Document passage –
►
We have developed a new method, HiC1Dmetrics, which can efficiently extract a variety of one-dimensional features from Hi-C data. In this method, we have developed several new metrics that can quantitatively extract specific 3D structures, such as chromatin hubs. These metrics are effective for integrating 3D information into the SAGA approach.
Figure: Overview of HiC1Dmetrics
Cohesin is involved in gene regulation by various mechanisms, including the mediation or insulation of enhancer-promoter loops, the formation of topologically associating domains (TADs) by loop extrusion, and RNA polymerase II elongation. Although the mutation of cohesin and cohesin loader causes a developmental syndrome with a complex phenotype Cornelia de Lange syndrome (CdLS) and several types of cancer, an underlying molecular mechanism is still unclear.
We found a small fraction of cohesin binding sites and mediated chromatin loops located in intragenic regions that are negatively correlated with transcriptional activity, i.e., transcriptional activation of host genes attenuates binding. To characterize the decreased intragenic cohesin sites (DICs), we performed a large-scale multi-omics analysis using more than 100 NGS samples, consisting of ChIP-seq, RNA-seq, Hi-C and ChIA-PET. The analysis revealed that cohesin seems to have a negative regulation mechanism of transcription by binding or inhibiting RNA Pol2 elongation, and this function seems to fluctuate in patients with cohesin disease.
◄
About this exercise –
Reproduce the HiC1Dmetrics and cohesin research passage word for word.

Material supplied –
►
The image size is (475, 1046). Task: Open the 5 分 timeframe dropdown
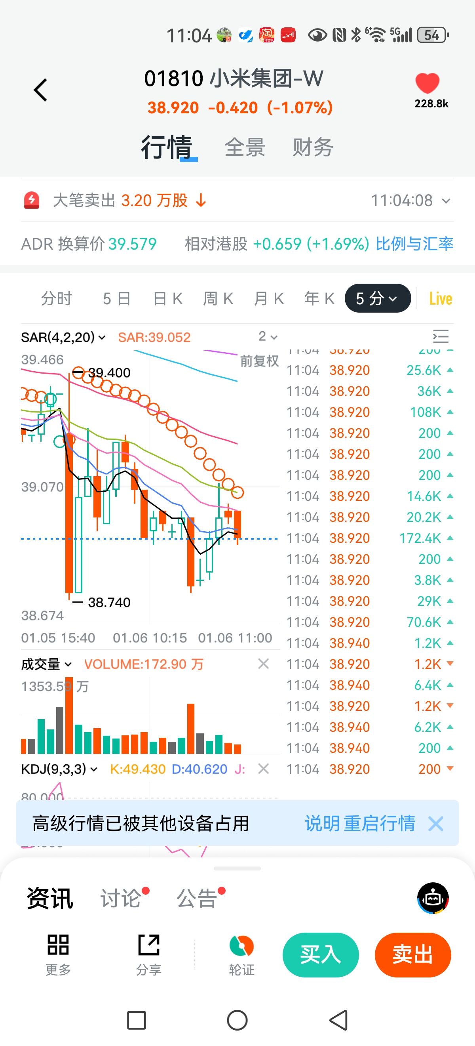coord(377,298)
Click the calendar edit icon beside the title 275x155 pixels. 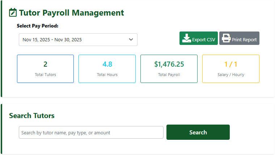click(x=13, y=13)
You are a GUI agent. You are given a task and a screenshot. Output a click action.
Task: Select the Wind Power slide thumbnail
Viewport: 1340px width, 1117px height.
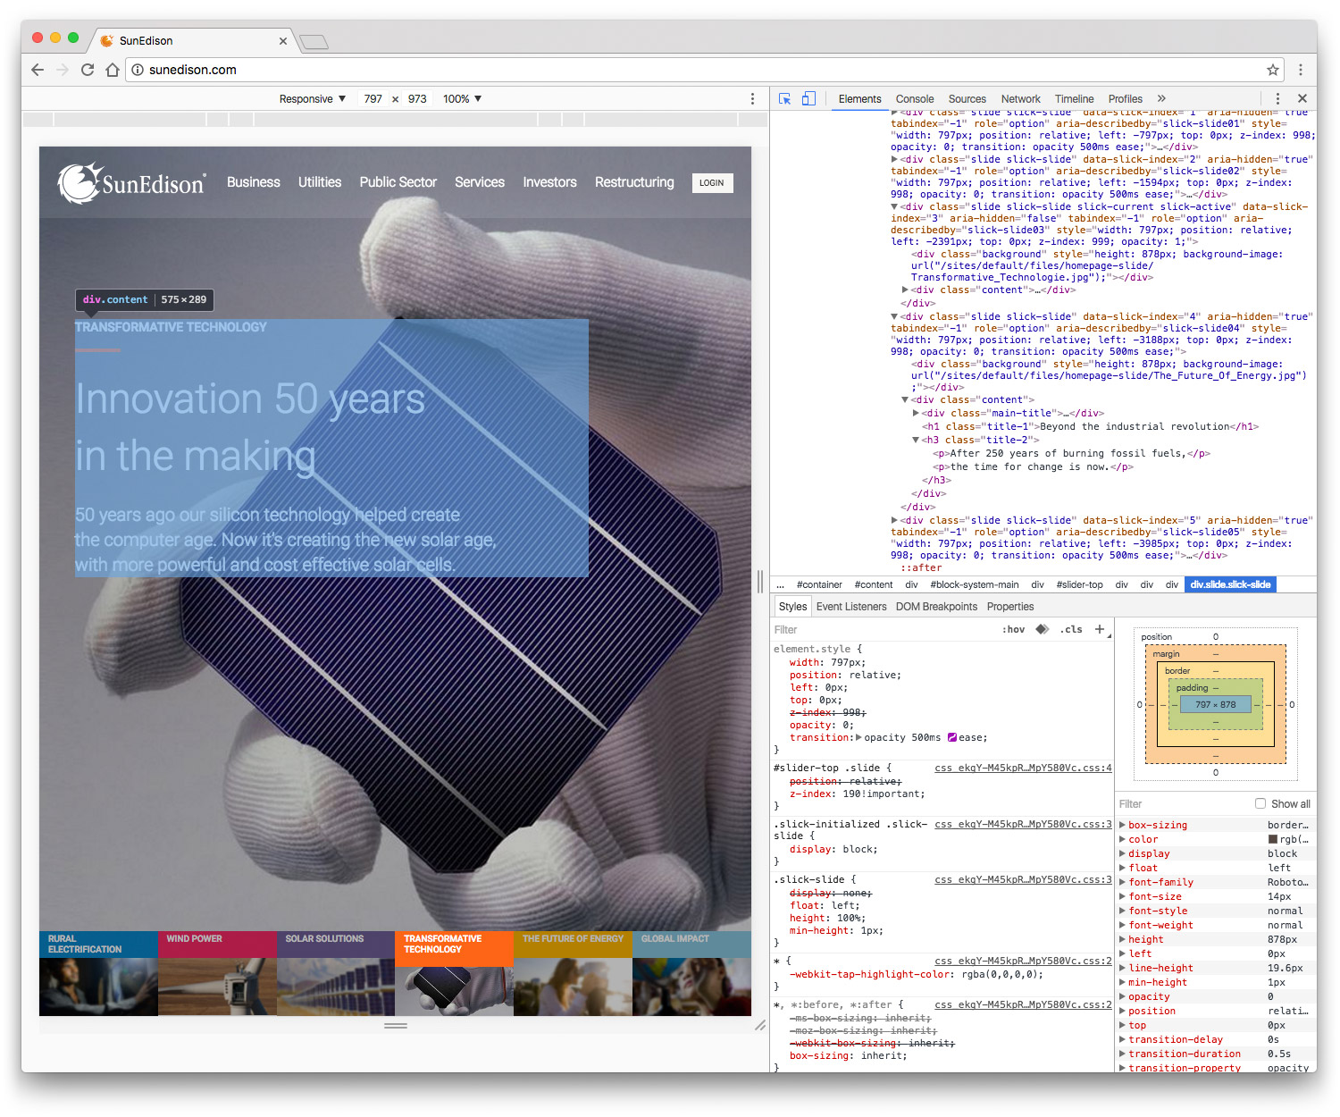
◄
Task solution –
We have developed a new method, HiC1Dmetrics, which can efficiently extract a variety of one-dimensional features from Hi-C data. In this method, we have developed several new metrics that can quantitatively extract specific 3D structures, such as chromatin hubs. These metrics are effective for integrating 3D information into the SAGA approach.
Figure: Overview of HiC1Dmetrics
Cohesin is involved in gene regulation by various mechanisms, including the mediation or insulation of enhancer-promoter loops, the formation of topologically associating domains (TADs) by loop extrusion, and RNA polymerase II elongation. Although the mutation of cohesin and cohesin loader causes a developmental syndrome with a complex phenotype Cornelia de Lange syndrome (CdLS) and several types of cancer, an underlying molecular mechanism is still unclear.
We found a small fraction of cohesin binding sites and mediated chromatin loops located in intragenic regions that are negatively correlated with transcriptional activity, i.e., transcriptional activation of host genes attenuates binding. To characterize the decreased intragenic cohesin sites (DICs), we performed a large-scale multi-omics analysis using more than 100 NGS samples, consisting of ChIP-seq, RNA-seq, Hi-C and ChIA-PET. The analysis revealed that cohesin seems to have a negative regulation mechanism of transcription by binding or inhibiting RNA Pol2 elongation, and this function seems to fluctuate in patients with cohesin disease.